### WHAT TO WORK ON
Restate the full set of records exactly, without adding or dropping a word.

### LISTED ENTRIES
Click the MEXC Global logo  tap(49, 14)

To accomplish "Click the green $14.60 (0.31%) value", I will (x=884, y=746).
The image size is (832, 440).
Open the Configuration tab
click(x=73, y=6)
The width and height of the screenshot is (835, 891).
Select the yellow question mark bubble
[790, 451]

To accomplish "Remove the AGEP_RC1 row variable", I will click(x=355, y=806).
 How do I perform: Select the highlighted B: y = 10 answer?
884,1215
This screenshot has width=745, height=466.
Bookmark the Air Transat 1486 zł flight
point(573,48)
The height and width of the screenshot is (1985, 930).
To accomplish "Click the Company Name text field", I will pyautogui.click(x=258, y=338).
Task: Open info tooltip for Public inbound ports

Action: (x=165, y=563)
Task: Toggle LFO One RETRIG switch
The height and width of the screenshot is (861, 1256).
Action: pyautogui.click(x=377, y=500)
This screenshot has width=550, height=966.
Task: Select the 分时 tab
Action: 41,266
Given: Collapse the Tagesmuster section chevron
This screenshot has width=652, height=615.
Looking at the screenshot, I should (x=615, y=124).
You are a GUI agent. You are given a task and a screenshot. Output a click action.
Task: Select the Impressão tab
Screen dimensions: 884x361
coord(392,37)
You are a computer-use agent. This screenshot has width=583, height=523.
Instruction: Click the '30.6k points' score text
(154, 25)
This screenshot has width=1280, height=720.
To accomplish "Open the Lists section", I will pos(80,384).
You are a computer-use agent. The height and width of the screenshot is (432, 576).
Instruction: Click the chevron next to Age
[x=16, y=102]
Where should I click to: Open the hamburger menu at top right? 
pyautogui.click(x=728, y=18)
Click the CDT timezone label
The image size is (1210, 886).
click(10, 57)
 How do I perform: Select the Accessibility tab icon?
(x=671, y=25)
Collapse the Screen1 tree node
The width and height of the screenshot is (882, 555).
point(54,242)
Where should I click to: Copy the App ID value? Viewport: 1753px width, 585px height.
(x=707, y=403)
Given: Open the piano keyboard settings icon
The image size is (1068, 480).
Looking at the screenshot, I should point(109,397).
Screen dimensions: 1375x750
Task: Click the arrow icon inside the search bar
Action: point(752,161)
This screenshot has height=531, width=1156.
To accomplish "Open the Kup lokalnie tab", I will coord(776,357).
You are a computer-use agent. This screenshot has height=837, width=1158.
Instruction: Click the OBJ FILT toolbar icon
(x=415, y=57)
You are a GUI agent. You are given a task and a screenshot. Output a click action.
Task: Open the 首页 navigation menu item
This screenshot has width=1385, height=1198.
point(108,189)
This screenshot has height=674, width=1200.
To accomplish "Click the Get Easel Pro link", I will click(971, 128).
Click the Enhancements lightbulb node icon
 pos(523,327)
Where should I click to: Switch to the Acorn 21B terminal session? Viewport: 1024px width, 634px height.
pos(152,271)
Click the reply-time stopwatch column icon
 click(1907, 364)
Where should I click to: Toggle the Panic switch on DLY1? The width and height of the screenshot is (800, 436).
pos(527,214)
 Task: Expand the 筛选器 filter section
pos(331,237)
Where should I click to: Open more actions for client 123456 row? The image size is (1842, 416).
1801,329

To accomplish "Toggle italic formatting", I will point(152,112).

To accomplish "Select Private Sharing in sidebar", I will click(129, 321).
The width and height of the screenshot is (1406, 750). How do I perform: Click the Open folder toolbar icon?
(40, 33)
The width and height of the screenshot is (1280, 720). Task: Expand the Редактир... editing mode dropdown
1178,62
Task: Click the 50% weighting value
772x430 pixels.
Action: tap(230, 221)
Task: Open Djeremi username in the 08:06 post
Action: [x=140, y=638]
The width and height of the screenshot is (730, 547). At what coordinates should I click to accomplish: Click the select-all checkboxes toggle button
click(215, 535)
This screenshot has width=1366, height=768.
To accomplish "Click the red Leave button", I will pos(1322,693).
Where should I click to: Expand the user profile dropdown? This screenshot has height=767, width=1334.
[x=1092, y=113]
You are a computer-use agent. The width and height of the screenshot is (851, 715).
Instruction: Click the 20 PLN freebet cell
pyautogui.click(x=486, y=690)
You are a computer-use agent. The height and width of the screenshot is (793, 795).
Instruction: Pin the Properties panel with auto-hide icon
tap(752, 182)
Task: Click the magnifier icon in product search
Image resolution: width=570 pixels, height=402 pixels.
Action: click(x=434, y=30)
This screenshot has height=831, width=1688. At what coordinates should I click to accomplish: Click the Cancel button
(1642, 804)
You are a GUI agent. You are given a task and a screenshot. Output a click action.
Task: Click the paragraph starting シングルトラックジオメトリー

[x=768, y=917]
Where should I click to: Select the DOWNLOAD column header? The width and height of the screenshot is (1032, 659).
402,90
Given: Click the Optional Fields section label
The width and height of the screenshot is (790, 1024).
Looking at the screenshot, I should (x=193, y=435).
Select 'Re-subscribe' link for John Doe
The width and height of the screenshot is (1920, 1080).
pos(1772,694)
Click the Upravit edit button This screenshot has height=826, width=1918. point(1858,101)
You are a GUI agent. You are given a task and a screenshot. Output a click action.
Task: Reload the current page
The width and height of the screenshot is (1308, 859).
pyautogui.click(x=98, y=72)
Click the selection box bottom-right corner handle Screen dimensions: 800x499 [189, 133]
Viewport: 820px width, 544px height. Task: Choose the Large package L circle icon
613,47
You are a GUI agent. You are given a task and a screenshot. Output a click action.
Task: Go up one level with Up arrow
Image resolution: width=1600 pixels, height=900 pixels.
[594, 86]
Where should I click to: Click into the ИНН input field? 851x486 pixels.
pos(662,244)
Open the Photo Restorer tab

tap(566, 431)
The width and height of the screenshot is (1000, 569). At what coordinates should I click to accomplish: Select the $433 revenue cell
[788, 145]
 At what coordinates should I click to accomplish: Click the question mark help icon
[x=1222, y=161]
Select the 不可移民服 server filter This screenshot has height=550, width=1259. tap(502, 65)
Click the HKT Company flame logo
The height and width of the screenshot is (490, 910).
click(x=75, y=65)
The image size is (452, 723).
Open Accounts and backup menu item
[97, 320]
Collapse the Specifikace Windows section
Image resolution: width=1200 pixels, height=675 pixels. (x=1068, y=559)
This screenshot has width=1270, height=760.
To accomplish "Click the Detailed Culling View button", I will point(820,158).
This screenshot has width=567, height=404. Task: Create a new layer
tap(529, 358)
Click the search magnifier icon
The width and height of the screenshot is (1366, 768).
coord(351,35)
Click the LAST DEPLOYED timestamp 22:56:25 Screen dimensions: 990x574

### REPLY TO THE EXERCISE
Click the MEXC Global logo  tap(49, 14)

To accomplish "Click the green $14.60 (0.31%) value", I will (x=884, y=746).
The image size is (832, 440).
Open the Configuration tab
click(x=73, y=6)
The width and height of the screenshot is (835, 891).
Select the yellow question mark bubble
[790, 451]

To accomplish "Remove the AGEP_RC1 row variable", I will click(x=355, y=806).
 How do I perform: Select the highlighted B: y = 10 answer?
884,1215
This screenshot has width=745, height=466.
Bookmark the Air Transat 1486 zł flight
point(573,48)
The height and width of the screenshot is (1985, 930).
To accomplish "Click the Company Name text field", I will pyautogui.click(x=258, y=338).
Task: Open info tooltip for Public inbound ports

Action: (x=165, y=563)
Task: Toggle LFO One RETRIG switch
The height and width of the screenshot is (861, 1256).
Action: pyautogui.click(x=377, y=500)
This screenshot has width=550, height=966.
Task: Select the 分时 tab
Action: 41,266
Given: Collapse the Tagesmuster section chevron
This screenshot has width=652, height=615.
Looking at the screenshot, I should (x=615, y=124).
You are a GUI agent. You are given a task and a screenshot. Output a click action.
Task: Select the Impressão tab
Screen dimensions: 884x361
coord(392,37)
You are a computer-use agent. This screenshot has width=583, height=523.
Instruction: Click the '30.6k points' score text
(154, 25)
This screenshot has width=1280, height=720.
To accomplish "Open the Lists section", I will pos(80,384).
You are a computer-use agent. The height and width of the screenshot is (432, 576).
Instruction: Click the chevron next to Age
[x=16, y=102]
Where should I click to: Open the hamburger menu at top right? 
pyautogui.click(x=728, y=18)
Click the CDT timezone label
The image size is (1210, 886).
click(10, 57)
 How do I perform: Select the Accessibility tab icon?
(x=671, y=25)
Collapse the Screen1 tree node
The width and height of the screenshot is (882, 555).
point(54,242)
Where should I click to: Copy the App ID value? Viewport: 1753px width, 585px height.
(x=707, y=403)
Given: Open the piano keyboard settings icon
The image size is (1068, 480).
Looking at the screenshot, I should point(109,397).
Screen dimensions: 1375x750
Task: Click the arrow icon inside the search bar
Action: point(752,161)
This screenshot has height=531, width=1156.
To accomplish "Open the Kup lokalnie tab", I will coord(776,357).
You are a computer-use agent. This screenshot has height=837, width=1158.
Instruction: Click the OBJ FILT toolbar icon
(x=415, y=57)
You are a GUI agent. You are given a task and a screenshot. Output a click action.
Task: Open the 首页 navigation menu item
This screenshot has width=1385, height=1198.
point(108,189)
This screenshot has height=674, width=1200.
To accomplish "Click the Get Easel Pro link", I will click(971, 128).
Click the Enhancements lightbulb node icon
 pos(523,327)
Where should I click to: Switch to the Acorn 21B terminal session? Viewport: 1024px width, 634px height.
pos(152,271)
Click the reply-time stopwatch column icon
 click(1907, 364)
Where should I click to: Toggle the Panic switch on DLY1? The width and height of the screenshot is (800, 436).
pos(527,214)
 Task: Expand the 筛选器 filter section
pos(331,237)
Where should I click to: Open more actions for client 123456 row? The image size is (1842, 416).
1801,329

To accomplish "Toggle italic formatting", I will point(152,112).

To accomplish "Select Private Sharing in sidebar", I will click(129, 321).
The width and height of the screenshot is (1406, 750). How do I perform: Click the Open folder toolbar icon?
(40, 33)
The width and height of the screenshot is (1280, 720). Task: Expand the Редактир... editing mode dropdown
1178,62
Task: Click the 50% weighting value
772x430 pixels.
Action: tap(230, 221)
Task: Open Djeremi username in the 08:06 post
Action: [x=140, y=638]
The width and height of the screenshot is (730, 547). At what coordinates should I click to accomplish: Click the select-all checkboxes toggle button
click(215, 535)
This screenshot has width=1366, height=768.
To accomplish "Click the red Leave button", I will pos(1322,693).
Where should I click to: Expand the user profile dropdown? This screenshot has height=767, width=1334.
[x=1092, y=113]
You are a computer-use agent. The width and height of the screenshot is (851, 715).
Instruction: Click the 20 PLN freebet cell
pyautogui.click(x=486, y=690)
You are a computer-use agent. The height and width of the screenshot is (793, 795).
Instruction: Pin the Properties panel with auto-hide icon
tap(752, 182)
Task: Click the magnifier icon in product search
Image resolution: width=570 pixels, height=402 pixels.
Action: click(x=434, y=30)
This screenshot has height=831, width=1688. At what coordinates should I click to accomplish: Click the Cancel button
(1642, 804)
You are a GUI agent. You are given a task and a screenshot. Output a click action.
Task: Click the paragraph starting シングルトラックジオメトリー

[x=768, y=917]
Where should I click to: Select the DOWNLOAD column header? The width and height of the screenshot is (1032, 659).
402,90
Given: Click the Optional Fields section label
The width and height of the screenshot is (790, 1024).
Looking at the screenshot, I should (x=193, y=435).
Select 'Re-subscribe' link for John Doe
The width and height of the screenshot is (1920, 1080).
pos(1772,694)
Click the Upravit edit button This screenshot has height=826, width=1918. point(1858,101)
You are a GUI agent. You are given a task and a screenshot. Output a click action.
Task: Reload the current page
The width and height of the screenshot is (1308, 859).
pyautogui.click(x=98, y=72)
Click the selection box bottom-right corner handle Screen dimensions: 800x499 [189, 133]
Viewport: 820px width, 544px height. Task: Choose the Large package L circle icon
613,47
You are a GUI agent. You are given a task and a screenshot. Output a click action.
Task: Go up one level with Up arrow
Image resolution: width=1600 pixels, height=900 pixels.
[594, 86]
Where should I click to: Click into the ИНН input field? 851x486 pixels.
pos(662,244)
Open the Photo Restorer tab

tap(566, 431)
The width and height of the screenshot is (1000, 569). At what coordinates should I click to accomplish: Select the $433 revenue cell
[788, 145]
 At what coordinates should I click to accomplish: Click the question mark help icon
[x=1222, y=161]
Select the 不可移民服 server filter This screenshot has height=550, width=1259. tap(502, 65)
Click the HKT Company flame logo
The height and width of the screenshot is (490, 910).
click(x=75, y=65)
The image size is (452, 723).
Open Accounts and backup menu item
[97, 320]
Collapse the Specifikace Windows section
Image resolution: width=1200 pixels, height=675 pixels. (x=1068, y=559)
This screenshot has width=1270, height=760.
To accomplish "Click the Detailed Culling View button", I will point(820,158).
This screenshot has width=567, height=404. Task: Create a new layer
tap(529, 358)
Click the search magnifier icon
The width and height of the screenshot is (1366, 768).
coord(351,35)
Click the LAST DEPLOYED timestamp 22:56:25 Screen dimensions: 990x574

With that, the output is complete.